The real reward comes several hours later, when a simple phrase comes out of my speakers.

“Can you hear me okay?”

While I’ve signed on to the occasional domination server online, and even skittered around a few co-op maps, this will be the first time I am hosting my own server with the express purpose of playing with a friend. The difference is remarkable. Suddenly there’s someone else to discuss tactics with. Now there’s a second set of eyes scanning the horizon through binoculars. When an APC begins to patrol, we follow its sound between the two of us. And when a lucky rifle round skips into my leg as we cross a road, there is someone to drag me to safety and apply first aid. This is the sort of advantage that only comes from playing with another human being.

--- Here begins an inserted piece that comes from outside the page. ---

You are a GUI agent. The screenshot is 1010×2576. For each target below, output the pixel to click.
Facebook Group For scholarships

Team play is one of the most rewarding parts of modern video-games. To the point that some games, like the Enemy Territory or Battlefield series are built entirely around it. Paul Wedgwood is a long time tournament gamer and the designer behind both Enemy Territory and the upcoming Brink. He’s been playing all manner of shooters for years, and the process of planning and executing a strategy is as good as it gets. Wedgwood claims “the buzz you get from coordinated team play is beyond and above just about every other experience that you can have as a gamer."

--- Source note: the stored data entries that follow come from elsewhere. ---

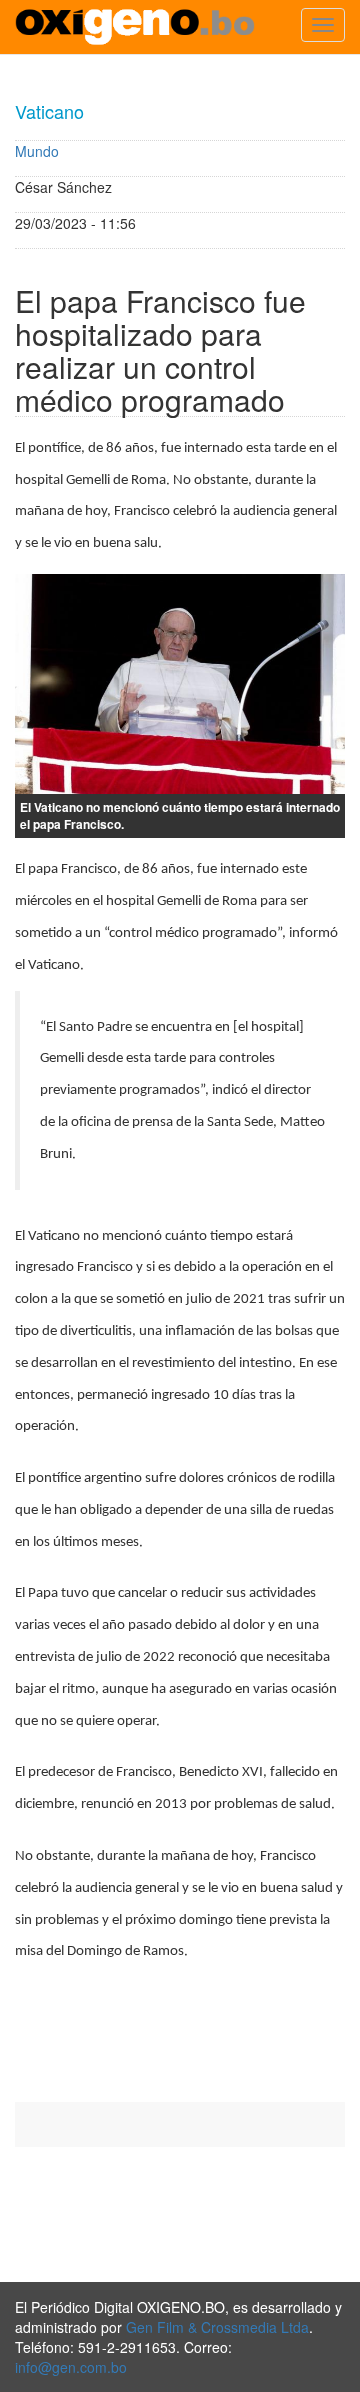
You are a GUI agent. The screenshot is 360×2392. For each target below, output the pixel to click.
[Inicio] (135, 27)
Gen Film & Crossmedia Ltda (217, 2327)
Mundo (37, 151)
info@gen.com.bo (71, 2367)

This is the sort of attraction that developers strive for. The sort of defining experience that people will not only enjoy as it happens, but retain and talk about later. Every match we play is followed by some sort of post-game chat. The exciting moments of game play seem to demand discussion, even if it’s just to say “damn that was sweet” or “dude we got lit up.” In a flooded market where so many videogames are forgotten immediately after the screen goes dark, retention is extremely valuable.

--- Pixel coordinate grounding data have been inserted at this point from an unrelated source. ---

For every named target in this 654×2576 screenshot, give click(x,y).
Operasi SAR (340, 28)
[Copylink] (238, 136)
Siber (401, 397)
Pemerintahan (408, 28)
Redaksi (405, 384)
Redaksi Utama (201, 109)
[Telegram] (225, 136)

It would be hard to claim that having a human team-mate increases the realism of Arma 2. With respawns, custom load-outs, and arguments over orders, there are certainly “gamey” aspects that come to the fore in multiplayer. But these are quickly eclipsed by the genuine adrenaline that comes from shouting “Get down!” into the headset as an RPG screams overhead.

The headset is a key part of the multiplayer experience. The virtual radio, just like a military radio, is crucial to success. During our mission an unknown player joins as the squads designated marksman, but he has no microphone. After apologizing, he promises to listen to us and do his best to keep up. But his silent text is easily lost once bullets start flying, and we can watch him stop out in the open while typing as fast as he can. He tries hard, but can’t match the quick dialogue of our microphones. For us the headset brings a sense of community to the battlefield. It makes players into people rather than actors.

Having a team-mate means having someone to talk to, both in-game and when discussing the hobby in real life. The lasting effect of our mission together is highlighted the next afternoon when I receive a message on my phone.

“Tonight we have to take a helicopter.”